You can find the latest Spark documentation, including a programming guide, on the project web page. This README file only contains basic setup instructions.
Spark is built using Apache Maven. To build Spark and its example programs, run:
./build/mvn -DskipTests clean package
(You do not need to do this if you downloaded a pre-built package.)
More detailed documentation is available from the project site, at “Building Spark”.
For general development tips, including info on developing Spark using an IDE, see “Useful Developer Tools”.
The easiest way to start using Spark is through the Scala shell:
./bin/spark-shell
Try the following command, which should return 1,000,000,000:
scala> spark.range(1000 * 1000 * 1000).count()
Alternatively, if you prefer Python, you can use the Python shell:
./bin/pyspark
And run the following command, which should also return 1,000,000,000:
>>> spark.range(1000 * 1000 * 1000).count()
Spark also comes with several sample programs in the examples
directory. To run one of them, use ./bin/run-example <class> [params]
. For example:
./bin/run-example SparkPi
will run the Pi example locally.
You can set the MASTER environment variable when running examples to submit examples to a cluster. This can be spark:// URL, “yarn” to run on YARN, and “local” to run locally with one thread, or “local[N]” to run locally with N threads. You can also use an abbreviated class name if the class is in the examples
package. For instance:
MASTER=spark://host:7077 ./bin/run-example SparkPi
Many of the example programs print usage help if no params are given.

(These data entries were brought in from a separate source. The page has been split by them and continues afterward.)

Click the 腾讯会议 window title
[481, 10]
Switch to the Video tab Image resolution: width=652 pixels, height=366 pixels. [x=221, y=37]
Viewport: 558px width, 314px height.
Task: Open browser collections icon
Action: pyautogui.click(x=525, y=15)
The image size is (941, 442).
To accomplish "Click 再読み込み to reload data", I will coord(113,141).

Testing first requires building Spark. Once Spark is built, tests can be run using:
./dev/run-tests
Please see the guidance on how to run tests for a module, or individual tests.

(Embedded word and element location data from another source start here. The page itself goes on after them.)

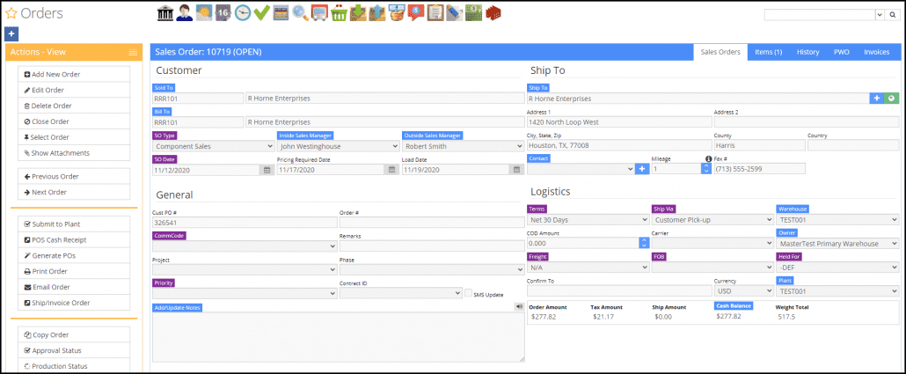Toggle the Actions - View hamburger menu

point(133,53)
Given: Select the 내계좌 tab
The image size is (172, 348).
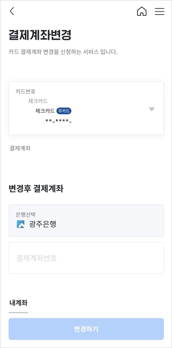Looking at the screenshot, I should (18, 303).
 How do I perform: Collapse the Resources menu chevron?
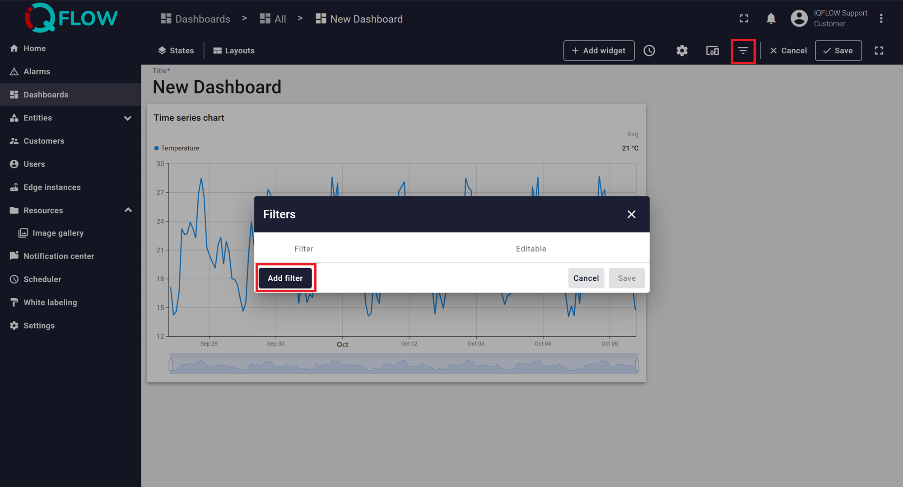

There is also a Kubernetes integration test, see resource-managers/kubernetes/integration-tests/README.md
Spark uses the Hadoop core library to talk to HDFS and other Hadoop-supported storage systems. Because the protocols have changed in different versions of Hadoop, you must build Spark against the same version that your cluster runs.

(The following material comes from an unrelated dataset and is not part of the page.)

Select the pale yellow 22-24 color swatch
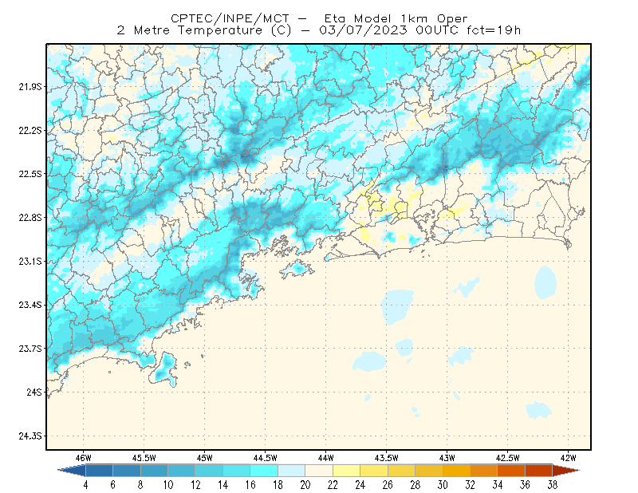 pyautogui.click(x=346, y=470)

Please refer to the build documentation at “Specifying the Hadoop Version and Enabling YARN” for detailed guidance on building for a particular distribution of Hadoop, including building for particular Hive and Hive Thriftserver distributions.
Please refer to the Configuration Guide in the online documentation for an overview on how to configure Spark.
Please review the Contribution to Spark guide for information on how to get started contributing to the project.